Look through the data below for the line with "Angemeldet bleiben (267, 402)", and transcribe it exactly together with each line after it up to and including the line with "身体のプロが選ぶ 短距離選手向けランニングシューズ10選 (428, 463)". Give nothing else.

- _Exercise materials_:
- Opening Delimiter -
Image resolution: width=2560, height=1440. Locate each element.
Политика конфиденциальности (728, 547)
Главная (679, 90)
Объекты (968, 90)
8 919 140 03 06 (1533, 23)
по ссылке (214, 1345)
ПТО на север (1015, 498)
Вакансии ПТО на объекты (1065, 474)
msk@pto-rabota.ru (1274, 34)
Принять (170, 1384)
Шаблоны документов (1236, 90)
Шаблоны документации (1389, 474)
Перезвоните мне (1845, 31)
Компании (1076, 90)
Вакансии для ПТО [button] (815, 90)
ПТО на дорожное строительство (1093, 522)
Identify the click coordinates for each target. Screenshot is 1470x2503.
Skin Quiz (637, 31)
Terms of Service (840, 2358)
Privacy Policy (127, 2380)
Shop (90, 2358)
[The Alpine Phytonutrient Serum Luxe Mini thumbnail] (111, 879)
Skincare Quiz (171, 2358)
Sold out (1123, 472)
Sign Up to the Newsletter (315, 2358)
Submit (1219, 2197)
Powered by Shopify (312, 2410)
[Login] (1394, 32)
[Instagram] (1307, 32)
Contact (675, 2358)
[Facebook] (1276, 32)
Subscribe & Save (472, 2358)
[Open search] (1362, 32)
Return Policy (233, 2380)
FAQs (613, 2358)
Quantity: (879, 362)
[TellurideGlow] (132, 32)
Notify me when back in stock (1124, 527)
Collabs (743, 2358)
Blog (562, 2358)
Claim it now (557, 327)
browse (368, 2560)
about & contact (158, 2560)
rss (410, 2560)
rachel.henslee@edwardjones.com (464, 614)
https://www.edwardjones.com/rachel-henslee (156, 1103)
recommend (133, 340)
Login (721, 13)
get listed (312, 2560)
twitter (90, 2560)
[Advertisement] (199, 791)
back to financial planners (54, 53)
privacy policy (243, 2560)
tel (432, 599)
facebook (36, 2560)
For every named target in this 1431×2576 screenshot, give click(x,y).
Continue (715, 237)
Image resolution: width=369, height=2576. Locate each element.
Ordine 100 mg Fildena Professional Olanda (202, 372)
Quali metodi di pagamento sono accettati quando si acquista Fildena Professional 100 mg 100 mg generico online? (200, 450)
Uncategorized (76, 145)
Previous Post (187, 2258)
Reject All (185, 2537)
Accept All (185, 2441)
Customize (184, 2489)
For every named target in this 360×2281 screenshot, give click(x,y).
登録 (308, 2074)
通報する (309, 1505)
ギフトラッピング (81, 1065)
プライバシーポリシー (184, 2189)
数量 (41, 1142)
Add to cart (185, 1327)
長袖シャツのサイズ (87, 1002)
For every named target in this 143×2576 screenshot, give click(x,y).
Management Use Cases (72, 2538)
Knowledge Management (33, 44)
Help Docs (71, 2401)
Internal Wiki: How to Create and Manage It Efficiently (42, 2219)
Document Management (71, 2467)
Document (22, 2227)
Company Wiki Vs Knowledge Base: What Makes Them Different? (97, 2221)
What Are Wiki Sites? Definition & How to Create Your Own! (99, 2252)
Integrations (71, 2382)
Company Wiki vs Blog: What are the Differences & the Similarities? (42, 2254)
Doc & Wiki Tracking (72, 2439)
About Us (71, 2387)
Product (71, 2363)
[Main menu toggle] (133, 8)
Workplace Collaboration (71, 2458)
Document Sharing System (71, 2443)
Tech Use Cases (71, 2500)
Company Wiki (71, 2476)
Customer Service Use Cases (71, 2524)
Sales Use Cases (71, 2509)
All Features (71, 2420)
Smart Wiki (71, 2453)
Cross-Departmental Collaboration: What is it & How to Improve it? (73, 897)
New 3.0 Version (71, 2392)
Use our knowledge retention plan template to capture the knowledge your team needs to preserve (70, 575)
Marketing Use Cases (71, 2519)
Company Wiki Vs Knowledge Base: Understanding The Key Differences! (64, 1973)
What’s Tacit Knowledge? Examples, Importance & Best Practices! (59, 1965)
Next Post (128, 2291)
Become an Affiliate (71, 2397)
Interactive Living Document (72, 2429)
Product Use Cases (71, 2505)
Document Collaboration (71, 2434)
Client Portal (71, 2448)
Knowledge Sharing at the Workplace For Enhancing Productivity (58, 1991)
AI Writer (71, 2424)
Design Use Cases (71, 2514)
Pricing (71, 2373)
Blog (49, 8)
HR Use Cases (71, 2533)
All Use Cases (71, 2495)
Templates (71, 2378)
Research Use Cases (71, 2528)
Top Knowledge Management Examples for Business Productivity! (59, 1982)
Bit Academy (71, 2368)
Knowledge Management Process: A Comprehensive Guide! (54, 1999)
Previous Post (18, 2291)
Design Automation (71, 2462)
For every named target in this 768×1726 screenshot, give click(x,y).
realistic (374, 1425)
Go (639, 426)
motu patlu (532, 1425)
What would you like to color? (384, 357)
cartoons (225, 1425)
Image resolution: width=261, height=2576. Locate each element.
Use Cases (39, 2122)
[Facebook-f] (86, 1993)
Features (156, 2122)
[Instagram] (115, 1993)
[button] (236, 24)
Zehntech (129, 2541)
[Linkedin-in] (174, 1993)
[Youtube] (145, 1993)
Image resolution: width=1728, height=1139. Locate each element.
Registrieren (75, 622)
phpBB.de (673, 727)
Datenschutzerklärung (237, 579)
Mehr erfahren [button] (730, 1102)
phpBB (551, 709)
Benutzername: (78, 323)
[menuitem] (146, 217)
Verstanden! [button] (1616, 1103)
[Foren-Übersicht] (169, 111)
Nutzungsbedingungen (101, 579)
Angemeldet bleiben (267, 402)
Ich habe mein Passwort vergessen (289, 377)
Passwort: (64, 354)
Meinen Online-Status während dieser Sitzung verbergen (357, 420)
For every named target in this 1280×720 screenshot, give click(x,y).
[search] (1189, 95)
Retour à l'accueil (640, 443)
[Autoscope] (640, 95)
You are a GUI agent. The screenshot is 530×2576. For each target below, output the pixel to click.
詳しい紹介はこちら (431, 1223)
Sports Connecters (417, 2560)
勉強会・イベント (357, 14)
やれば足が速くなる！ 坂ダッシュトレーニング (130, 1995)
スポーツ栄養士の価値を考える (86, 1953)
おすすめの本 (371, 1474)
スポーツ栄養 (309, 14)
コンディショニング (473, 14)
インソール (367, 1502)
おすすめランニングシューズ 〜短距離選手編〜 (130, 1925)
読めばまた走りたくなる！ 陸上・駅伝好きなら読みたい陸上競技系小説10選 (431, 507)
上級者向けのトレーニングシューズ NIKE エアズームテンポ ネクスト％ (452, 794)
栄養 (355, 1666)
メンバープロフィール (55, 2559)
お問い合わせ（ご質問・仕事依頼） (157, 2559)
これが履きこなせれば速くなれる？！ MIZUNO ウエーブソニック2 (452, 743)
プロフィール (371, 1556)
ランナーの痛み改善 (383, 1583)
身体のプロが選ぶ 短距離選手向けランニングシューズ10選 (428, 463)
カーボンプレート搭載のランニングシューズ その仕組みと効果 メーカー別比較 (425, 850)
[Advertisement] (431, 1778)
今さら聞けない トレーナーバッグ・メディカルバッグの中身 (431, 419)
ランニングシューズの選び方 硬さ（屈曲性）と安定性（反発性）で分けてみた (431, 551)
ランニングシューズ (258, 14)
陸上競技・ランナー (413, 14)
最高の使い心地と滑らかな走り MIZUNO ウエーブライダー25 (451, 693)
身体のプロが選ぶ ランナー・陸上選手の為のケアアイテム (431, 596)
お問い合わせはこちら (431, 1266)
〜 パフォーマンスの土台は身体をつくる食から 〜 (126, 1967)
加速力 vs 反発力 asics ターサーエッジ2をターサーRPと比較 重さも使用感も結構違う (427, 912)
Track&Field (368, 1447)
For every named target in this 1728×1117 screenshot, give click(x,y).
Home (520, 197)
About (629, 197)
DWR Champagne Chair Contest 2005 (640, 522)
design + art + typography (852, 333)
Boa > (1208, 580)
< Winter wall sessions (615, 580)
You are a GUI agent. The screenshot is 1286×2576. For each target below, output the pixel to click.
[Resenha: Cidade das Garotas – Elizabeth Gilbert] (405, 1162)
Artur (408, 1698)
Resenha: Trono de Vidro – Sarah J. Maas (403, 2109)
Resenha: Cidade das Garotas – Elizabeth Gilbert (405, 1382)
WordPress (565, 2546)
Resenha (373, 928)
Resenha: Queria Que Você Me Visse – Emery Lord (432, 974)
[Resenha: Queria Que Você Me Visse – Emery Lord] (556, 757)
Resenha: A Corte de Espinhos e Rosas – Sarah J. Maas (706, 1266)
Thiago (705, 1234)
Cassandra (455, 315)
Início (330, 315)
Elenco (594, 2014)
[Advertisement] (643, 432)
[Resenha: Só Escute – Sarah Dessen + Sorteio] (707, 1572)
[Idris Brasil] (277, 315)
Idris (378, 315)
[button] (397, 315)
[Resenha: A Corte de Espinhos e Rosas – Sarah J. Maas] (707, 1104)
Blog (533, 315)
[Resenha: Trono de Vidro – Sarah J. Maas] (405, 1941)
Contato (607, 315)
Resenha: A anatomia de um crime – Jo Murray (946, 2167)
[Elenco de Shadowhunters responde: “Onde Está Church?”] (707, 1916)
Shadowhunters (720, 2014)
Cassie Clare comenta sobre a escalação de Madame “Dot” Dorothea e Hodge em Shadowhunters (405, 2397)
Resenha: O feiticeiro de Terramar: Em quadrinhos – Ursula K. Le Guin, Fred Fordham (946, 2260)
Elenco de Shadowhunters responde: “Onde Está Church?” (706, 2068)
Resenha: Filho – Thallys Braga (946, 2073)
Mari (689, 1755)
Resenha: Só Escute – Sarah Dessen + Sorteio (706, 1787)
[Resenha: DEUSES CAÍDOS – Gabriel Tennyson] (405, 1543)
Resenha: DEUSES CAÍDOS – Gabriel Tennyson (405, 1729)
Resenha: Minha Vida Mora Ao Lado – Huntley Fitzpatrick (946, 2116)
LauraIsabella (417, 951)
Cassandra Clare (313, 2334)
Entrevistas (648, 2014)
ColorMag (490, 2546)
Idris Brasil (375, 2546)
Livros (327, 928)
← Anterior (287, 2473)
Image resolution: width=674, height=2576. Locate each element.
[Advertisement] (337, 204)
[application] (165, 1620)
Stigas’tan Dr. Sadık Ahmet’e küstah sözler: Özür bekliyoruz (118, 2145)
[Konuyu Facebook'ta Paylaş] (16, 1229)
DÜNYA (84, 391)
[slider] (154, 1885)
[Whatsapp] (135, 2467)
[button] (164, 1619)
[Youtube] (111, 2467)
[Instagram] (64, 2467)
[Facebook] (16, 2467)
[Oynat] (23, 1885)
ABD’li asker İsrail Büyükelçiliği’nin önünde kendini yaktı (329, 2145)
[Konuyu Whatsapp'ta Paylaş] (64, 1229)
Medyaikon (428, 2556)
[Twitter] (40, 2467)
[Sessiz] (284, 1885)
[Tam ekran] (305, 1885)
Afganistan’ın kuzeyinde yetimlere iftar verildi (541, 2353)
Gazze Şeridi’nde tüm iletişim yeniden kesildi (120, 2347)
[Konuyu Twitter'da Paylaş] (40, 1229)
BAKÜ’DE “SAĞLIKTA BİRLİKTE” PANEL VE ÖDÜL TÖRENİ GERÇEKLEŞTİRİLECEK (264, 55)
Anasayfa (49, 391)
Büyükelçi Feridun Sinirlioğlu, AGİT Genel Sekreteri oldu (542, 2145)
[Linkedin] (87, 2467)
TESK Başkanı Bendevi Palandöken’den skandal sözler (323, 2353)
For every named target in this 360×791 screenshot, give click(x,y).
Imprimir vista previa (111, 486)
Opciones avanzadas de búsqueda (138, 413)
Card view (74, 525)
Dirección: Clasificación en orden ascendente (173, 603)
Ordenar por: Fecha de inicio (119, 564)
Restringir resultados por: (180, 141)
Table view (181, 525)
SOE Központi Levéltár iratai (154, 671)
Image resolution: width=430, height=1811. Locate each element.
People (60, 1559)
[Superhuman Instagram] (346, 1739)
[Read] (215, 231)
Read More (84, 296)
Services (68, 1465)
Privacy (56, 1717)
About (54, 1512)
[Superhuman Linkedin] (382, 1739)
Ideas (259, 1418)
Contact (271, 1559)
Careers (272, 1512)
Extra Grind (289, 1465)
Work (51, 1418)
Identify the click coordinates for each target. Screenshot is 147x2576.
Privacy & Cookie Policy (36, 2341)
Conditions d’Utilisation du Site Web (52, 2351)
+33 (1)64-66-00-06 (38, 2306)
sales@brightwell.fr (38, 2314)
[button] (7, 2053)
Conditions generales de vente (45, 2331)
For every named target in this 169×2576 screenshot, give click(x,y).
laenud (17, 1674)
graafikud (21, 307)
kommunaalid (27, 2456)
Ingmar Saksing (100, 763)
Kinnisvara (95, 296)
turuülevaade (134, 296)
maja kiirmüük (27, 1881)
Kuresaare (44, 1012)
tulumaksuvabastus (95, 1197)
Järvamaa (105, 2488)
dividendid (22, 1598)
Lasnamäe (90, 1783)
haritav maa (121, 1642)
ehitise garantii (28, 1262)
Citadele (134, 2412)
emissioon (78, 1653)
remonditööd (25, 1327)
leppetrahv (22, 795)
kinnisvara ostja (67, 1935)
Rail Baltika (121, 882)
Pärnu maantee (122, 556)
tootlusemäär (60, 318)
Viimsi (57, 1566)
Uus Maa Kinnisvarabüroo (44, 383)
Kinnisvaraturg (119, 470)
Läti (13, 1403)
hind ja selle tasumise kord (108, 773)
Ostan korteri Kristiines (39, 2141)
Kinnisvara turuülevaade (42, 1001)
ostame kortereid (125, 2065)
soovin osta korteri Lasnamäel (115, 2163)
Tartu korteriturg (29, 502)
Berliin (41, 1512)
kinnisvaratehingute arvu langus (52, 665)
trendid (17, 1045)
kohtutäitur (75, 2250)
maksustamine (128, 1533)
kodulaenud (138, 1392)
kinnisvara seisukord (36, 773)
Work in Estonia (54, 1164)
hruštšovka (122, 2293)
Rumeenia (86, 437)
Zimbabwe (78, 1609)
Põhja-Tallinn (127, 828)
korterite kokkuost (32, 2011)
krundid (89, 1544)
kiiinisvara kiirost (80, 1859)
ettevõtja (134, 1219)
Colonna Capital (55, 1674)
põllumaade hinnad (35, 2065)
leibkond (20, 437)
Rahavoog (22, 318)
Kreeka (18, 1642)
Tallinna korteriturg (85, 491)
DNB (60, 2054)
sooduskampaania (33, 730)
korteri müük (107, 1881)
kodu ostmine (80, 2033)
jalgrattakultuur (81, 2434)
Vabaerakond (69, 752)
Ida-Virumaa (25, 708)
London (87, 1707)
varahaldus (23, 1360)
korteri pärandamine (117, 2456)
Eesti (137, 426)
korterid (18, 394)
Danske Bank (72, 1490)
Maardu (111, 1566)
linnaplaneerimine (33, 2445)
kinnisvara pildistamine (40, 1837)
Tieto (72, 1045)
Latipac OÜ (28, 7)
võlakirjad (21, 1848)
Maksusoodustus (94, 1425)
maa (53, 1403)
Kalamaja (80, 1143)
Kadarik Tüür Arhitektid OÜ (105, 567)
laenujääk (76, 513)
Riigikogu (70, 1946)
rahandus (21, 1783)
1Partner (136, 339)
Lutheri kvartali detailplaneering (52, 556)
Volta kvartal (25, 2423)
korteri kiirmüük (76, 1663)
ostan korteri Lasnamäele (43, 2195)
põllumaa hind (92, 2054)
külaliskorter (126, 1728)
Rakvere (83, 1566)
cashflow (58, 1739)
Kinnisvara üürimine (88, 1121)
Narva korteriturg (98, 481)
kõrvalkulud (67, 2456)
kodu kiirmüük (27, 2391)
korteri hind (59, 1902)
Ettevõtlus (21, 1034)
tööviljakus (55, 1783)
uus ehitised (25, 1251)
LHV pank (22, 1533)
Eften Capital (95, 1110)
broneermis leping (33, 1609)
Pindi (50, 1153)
- Closing Delimiter -
- _Answer section_:
Angemeldet bleiben (267, 402)
Ich habe mein Passwort vergessen (289, 377)
Passwort: (64, 354)
Meinen Online-Status während dieser Sitzung verbergen (357, 420)
For every named target in this 1280×720 screenshot, give click(x,y).
[search] (1189, 95)
Retour à l'accueil (640, 443)
[Autoscope] (640, 95)
You are a GUI agent. The screenshot is 530×2576. For each target below, output the pixel to click.
詳しい紹介はこちら (431, 1223)
Sports Connecters (417, 2560)
勉強会・イベント (357, 14)
やれば足が速くなる！ 坂ダッシュトレーニング (130, 1995)
スポーツ栄養士の価値を考える (86, 1953)
おすすめの本 (371, 1474)
スポーツ栄養 (309, 14)
コンディショニング (473, 14)
インソール (367, 1502)
おすすめランニングシューズ 〜短距離選手編〜 (130, 1925)
読めばまた走りたくなる！ 陸上・駅伝好きなら読みたい陸上競技系小説10選 (431, 507)
上級者向けのトレーニングシューズ NIKE エアズームテンポ ネクスト％ (452, 794)
栄養 (355, 1666)
メンバープロフィール (55, 2559)
お問い合わせ（ご質問・仕事依頼） (157, 2559)
これが履きこなせれば速くなれる？！ MIZUNO ウエーブソニック2 (452, 743)
プロフィール (371, 1556)
ランナーの痛み改善 (383, 1583)
身体のプロが選ぶ 短距離選手向けランニングシューズ10選 (428, 463)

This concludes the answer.